In recent years, characterization of skin-related immune processes and involvement of autoimmune reactions associated with the pathogenesis of AD have received much attention [6]. In the present study we determined whether TG1 and TG3 (enzymes that maintain skin barrier integrity) could be targets for IgA autoantibodies in patients with AD.

We found no increases in IgA-anti-TG1 and IgA-anti-TG3 antibodies, nor in the CD biomarkers IgA-anti-TG2 and IgA-anti-DGP among AD patients compared to the control group. In the group of AD patients with slightly elevated IgA-anti-DGP the antibody concentration was relatively low compared to the corresponding concentrations in biopsy-confirmed CD patients, therefore, a longitudinal clinical follow-up can be recommended in these children to confirm persistent seropositivity.

Our findings suggested that IgA antibodies specific for TG isoenzymes (expressed in the dermis) are not characteristic of AD. However, the levels of IgA-anti-TG1 and IgA-anti-TG3 were significantly higher in CD patients compared with patients in the other groups. IgA-anti-TG3 antibodies were found in 18% of CD patients in concordance with earlier studies where IgA-anti-TG3 antibodies were detected in 11-33% of untreated CD patients [21, 22]. In the CD group, IgA-anti-TG1 and IgA-anti-TG3 responses tended to appear in parallel and all seropositive CD patients also had elevated IgA-anti-TG2 responses. Considering IgA-anti-TG3 as a marker for DH, the higher prevalence of IgA-anti-TG3 in CD patients may indicate the possible clinical development of the CD skin phenotype later in life [16, 23].

Somewhat surprisingly, IgA-anti-TG1 responses were detected frequently (36%) in CD patient sera. This observation had not previously been described and is at this time difficult to explain. However, it clearly shows that IgA reactivity against other TG family members needs to be further studied in patients with CD. For example, antibodies against neuronal transglutaminase (TG6) have been described in a subgroup of patients with gluten-sensitive cerebellar ataxia [24].

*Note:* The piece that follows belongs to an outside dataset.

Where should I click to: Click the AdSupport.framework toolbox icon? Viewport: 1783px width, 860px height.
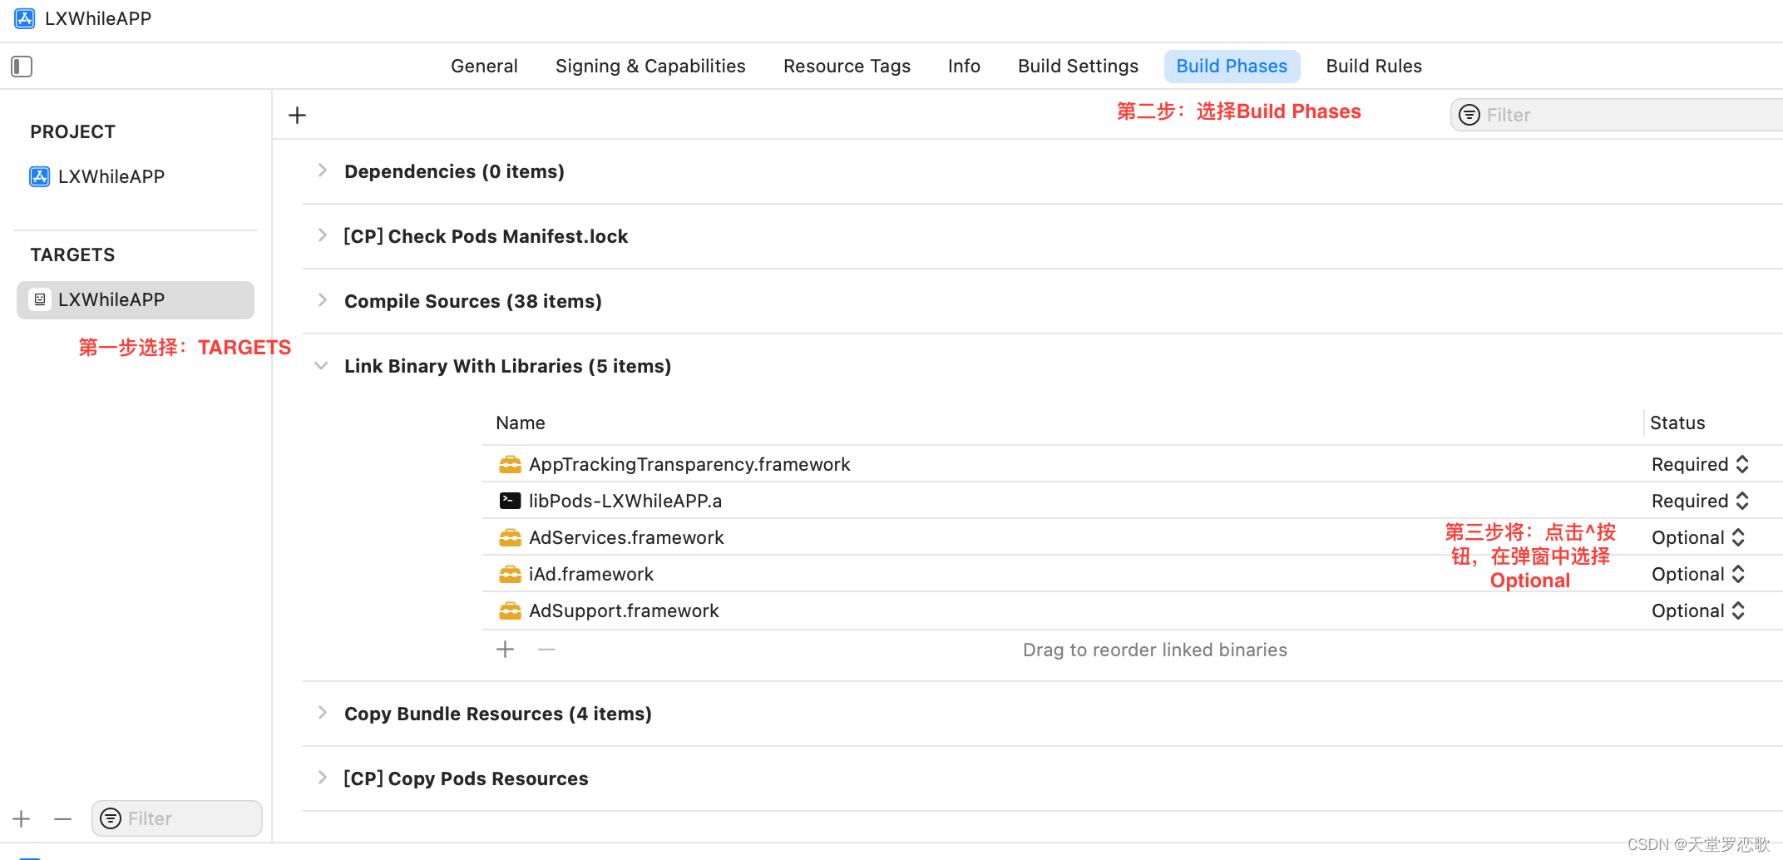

The identification of autoantibodies against different types of TG does not rule out the potential for cross-reactivity between TGs. When comparing IgA-anti-TG1, IgA-anti-TG2, and IgA-anti-TG3 levels between the study groups we identified a moderate but statistically significant correlation between the IgA-anti-TG1 and IgA-anti-TG2 assays and between results of the IgA-anti-TG3 and IgA-anti-TG2 assays, indicating possible cross-reactivity between the tested TGs. However, this potential cross-reactivity does not conceal specific reactivity against various TGs that may exist since none of the controls or AD patients had significantly elevated IgA-anti-TG1 and/or IgA-anti-TG3 responses in association with IgA-anti-TG2 responses.

Data presented in this report support a role for antigen-specific IgA reactivity against dermal TGs in a minority of children. Whether these antibodies have a prognostic value in the diagnosis of autoimmune diseases will require further studies.

Conclusions

Based on experiments designed to evaluate the levels of antibodies against TG1, TG2, and TG3, no significant association was found between any of these autoantibodies and AD. On the contrary, we showed that IgA-anti-TG1 and IgA-anti-TG3 responses occurred frequently in CD patients suggesting that circulating antibodies to skin transglutaminases TG1 and TG3 were not related to AD. Further research should focus on measuring IgA-anti-TG1 and IgA-anti-TG3 responses in skin biopsies from AD patients.